This definitely is not music to the ears of Sitar maestro Pandit Ravi Shanker, reports Harish V Nair.

delhi Updated: Mar 22, 2010 00:25 IST
Harish V Nair

This definitely is not music to the ears of Sitar maestro Pandit Ravi Shanker.

A Delhi court has ruled against him in a five-year-old legal battle over payment dues against a company which built his prestigious music institute in Chanakyapuri.

Tees Hazari Additional District Judge Dinesh Bhatt directed the renowned musician and his Trust to jointly pay Rs 15. 8 lakh to V.K. Constructions.

The company, which began the construction for the Rs 2.69 crore Ravi Shanker Institute for Music and Performing Arts in July 1998, completed work in March 2003.

While settling the bills, Rs 15.8 lakh was held back on the ground that certain defects needed to be set right.

The company’s lawyer, Richa Kapoor, told the court that the dues were not cleared even after they said defects were rectified. She said that the company sent repeated reminders and legal notices. But the musician and the Trust running the music institute took the stand that the dues were not paid as defects were not removed and so they were forced to engage the services of three other contractors for the purpose.
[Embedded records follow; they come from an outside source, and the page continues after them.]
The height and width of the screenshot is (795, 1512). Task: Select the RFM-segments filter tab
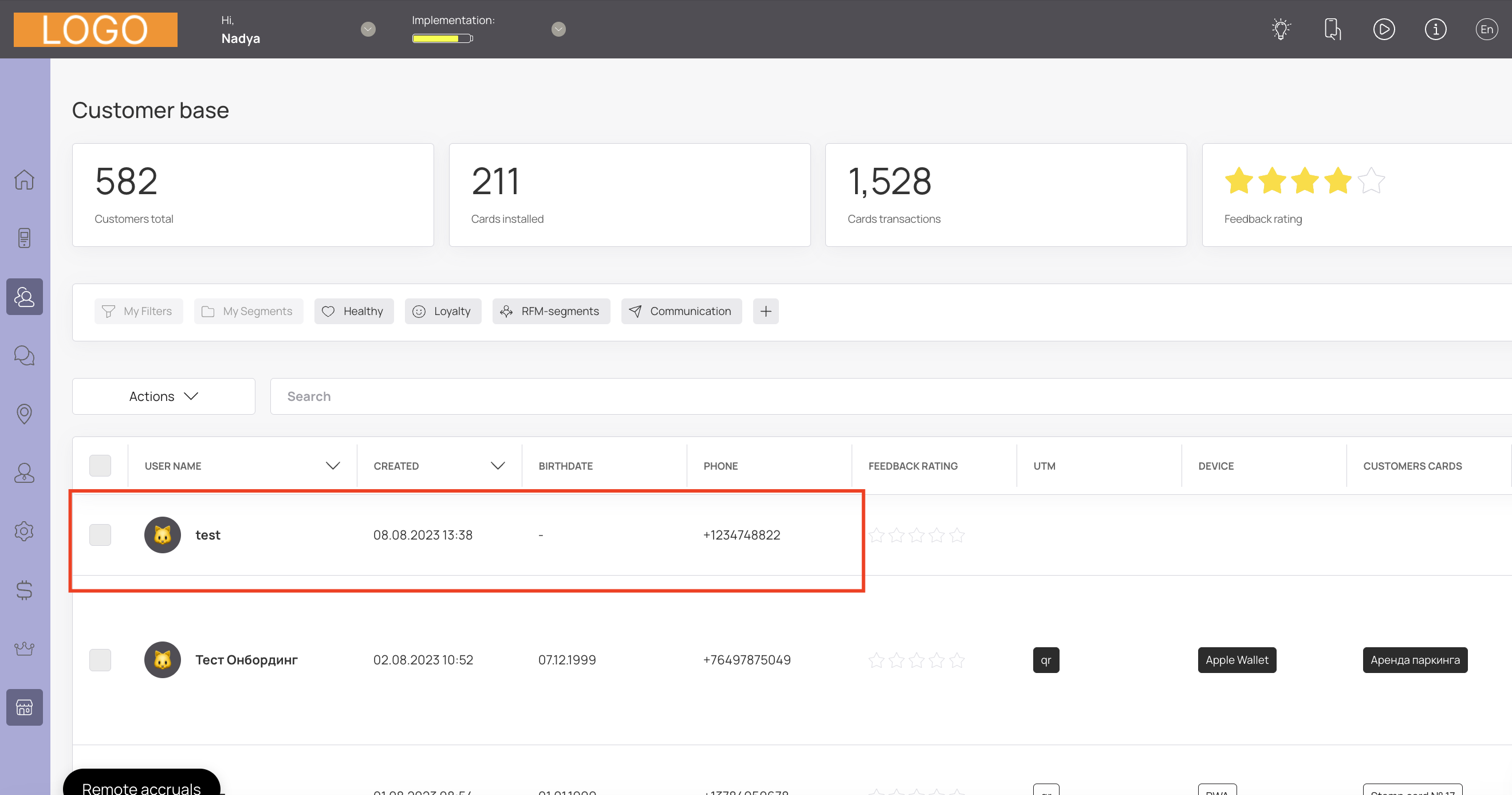(x=550, y=311)
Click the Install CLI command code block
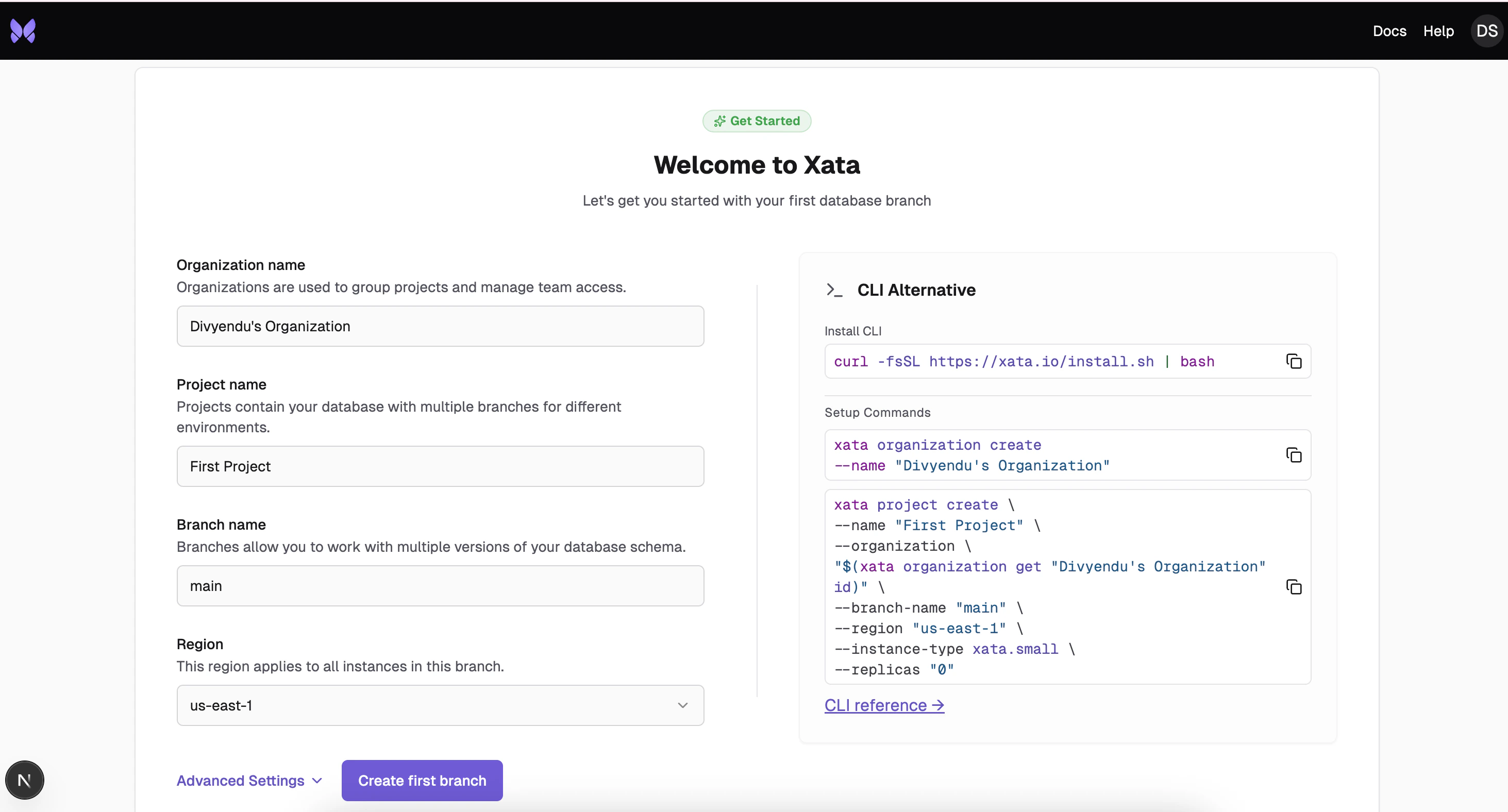Screen dimensions: 1508x812 click(1025, 361)
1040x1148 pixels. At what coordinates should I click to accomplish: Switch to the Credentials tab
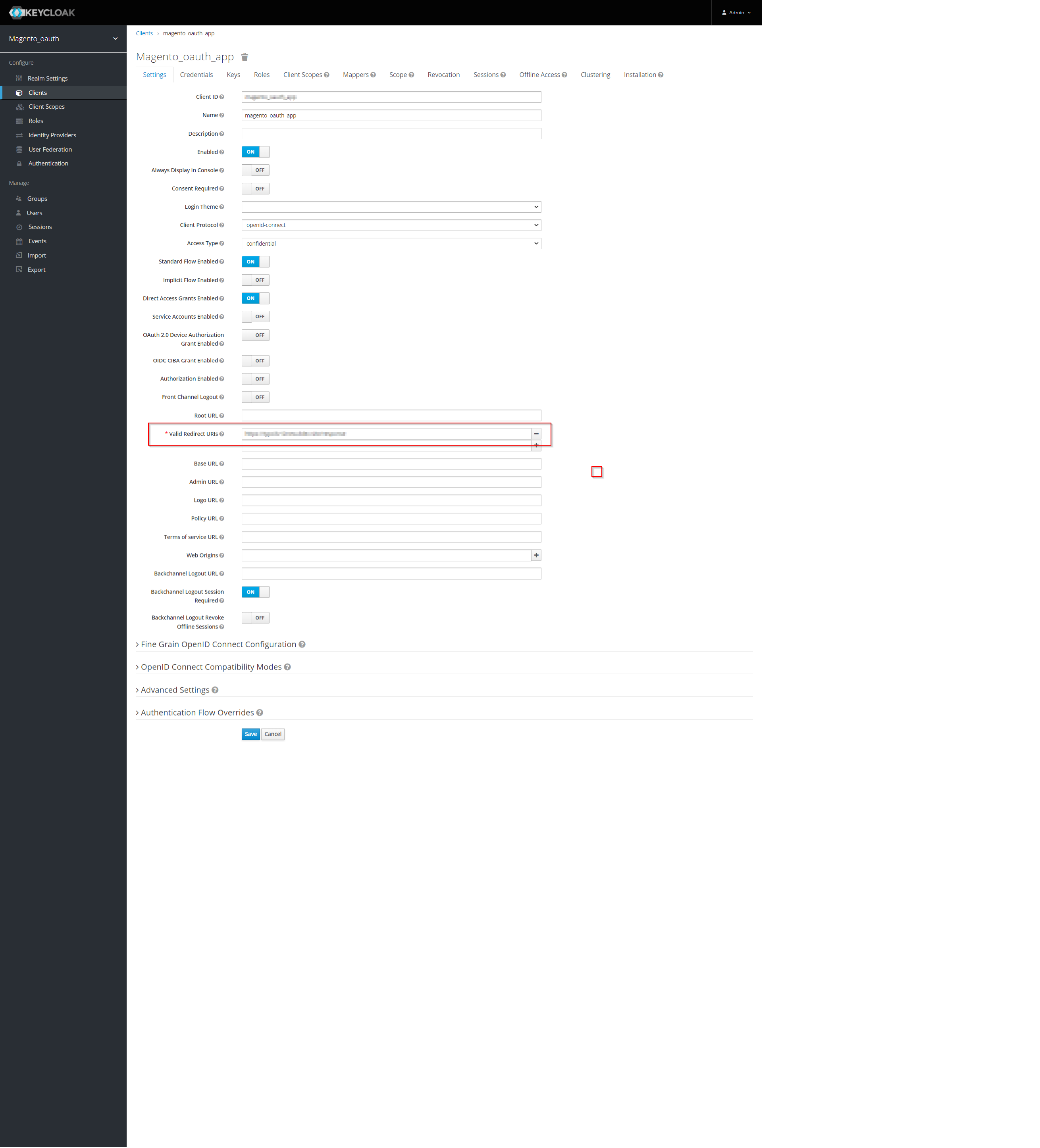click(x=196, y=75)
But the court found that Ravi Shanker had not specified the defects and that the new contractors entrusted with the task had not been called in as witnesses in his support.
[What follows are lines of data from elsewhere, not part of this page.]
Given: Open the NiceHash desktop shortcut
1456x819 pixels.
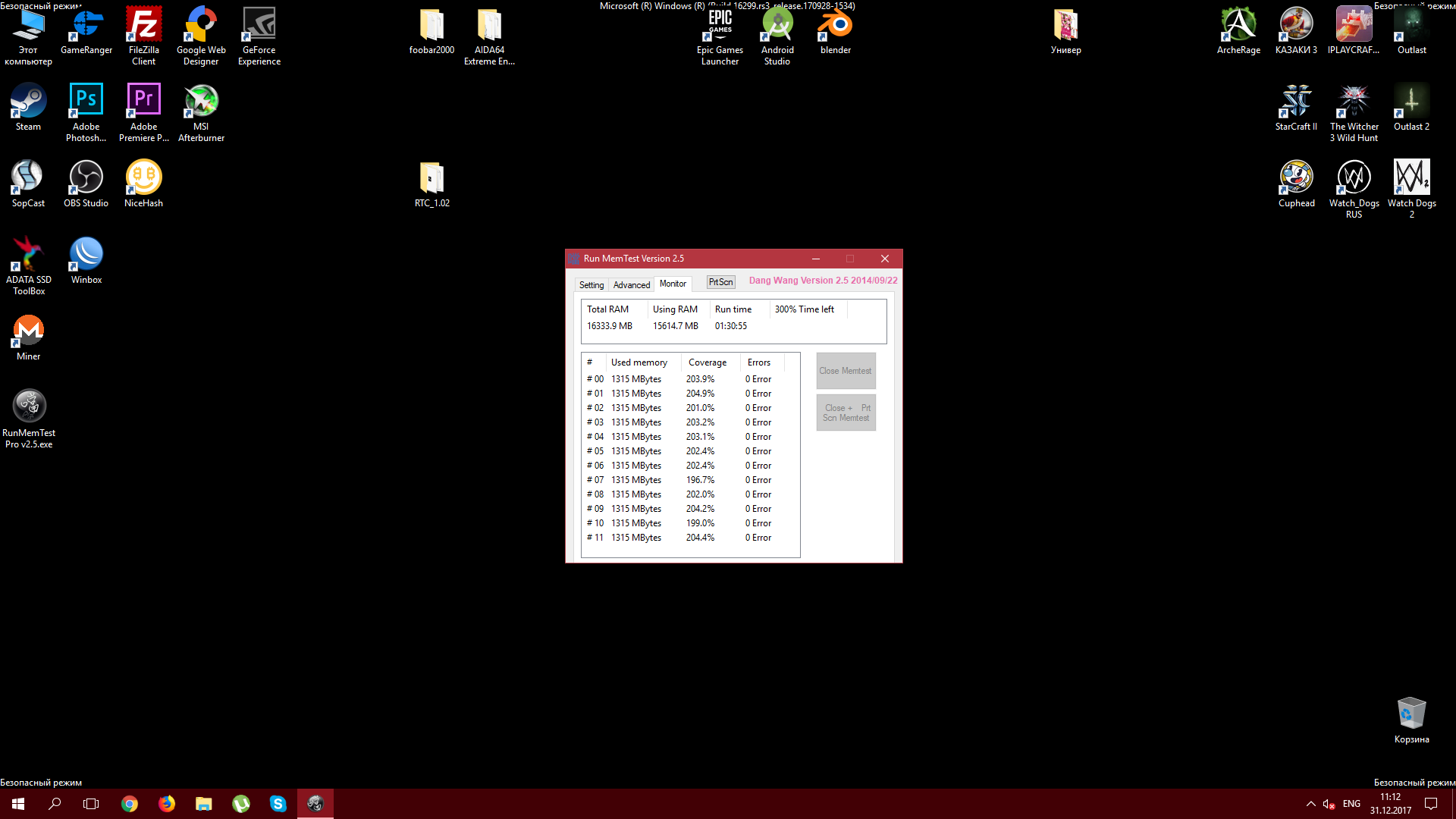Looking at the screenshot, I should pos(143,178).
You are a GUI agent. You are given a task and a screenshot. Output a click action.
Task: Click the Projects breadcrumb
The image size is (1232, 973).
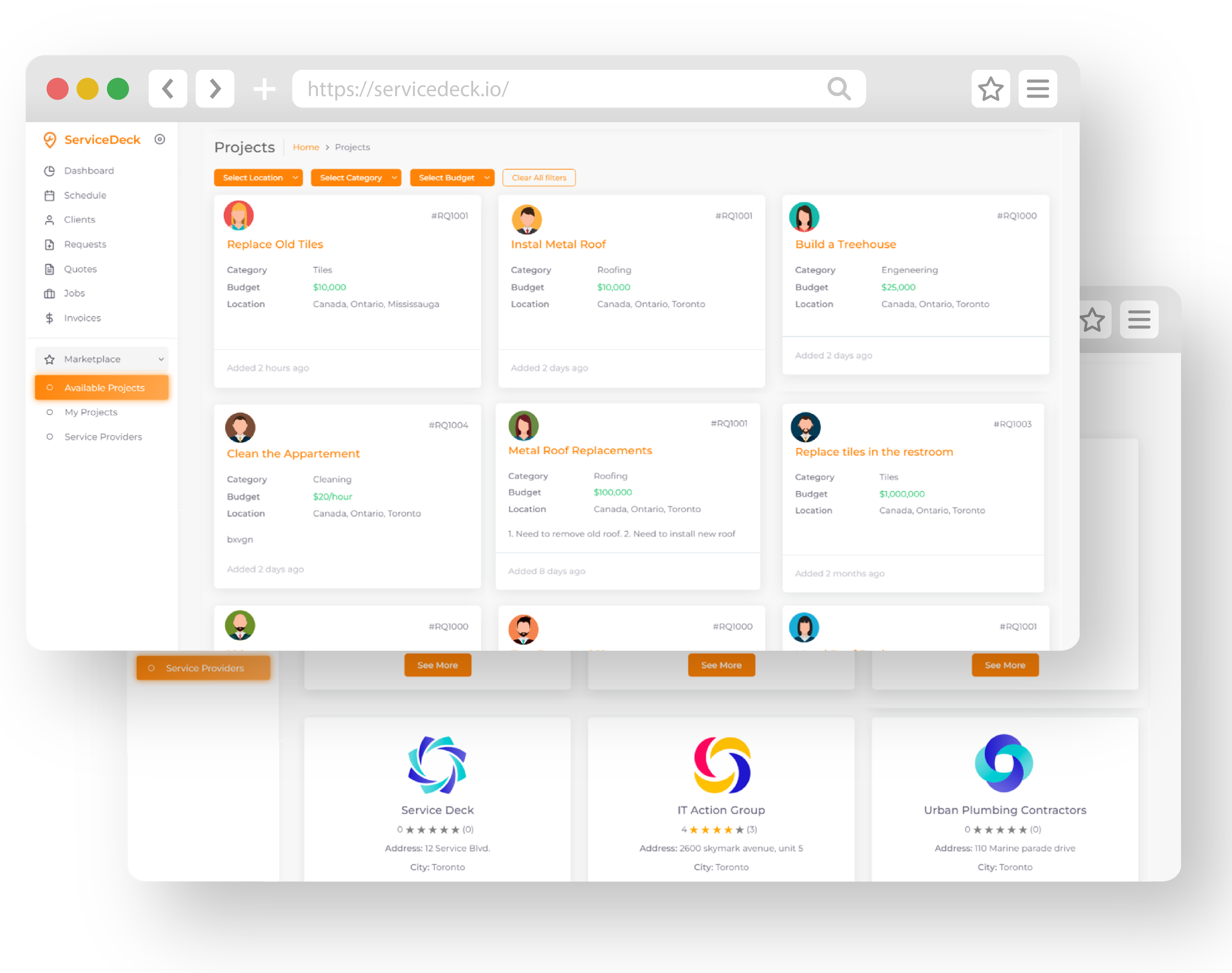(352, 147)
“There is no evidence on record to prove as to the nature of defects left behind by plaintiff and if they were so grave to disentitle plaintiff (the builder) from payment… this therefore proves that all major defects were attended and removed by the plaintiff,” the court said.

An embarrassment

The musician suffered a set back when M/S B.S. Floors and Marbles, one of the firm which he claimed worked on the defects, was cited as a witness by V.K. Constructions and deposed in their favour in the court. The marble company said they had not removed any defects and had been engaged for some separate stone work. The court said the company also succeeded in proving the dues.

“In view of the findings, interest of justice would be met if plaintiff is further awarded interest at the rate of 6 per cent interest from the time of the filing of the suit till realisation”, the court said.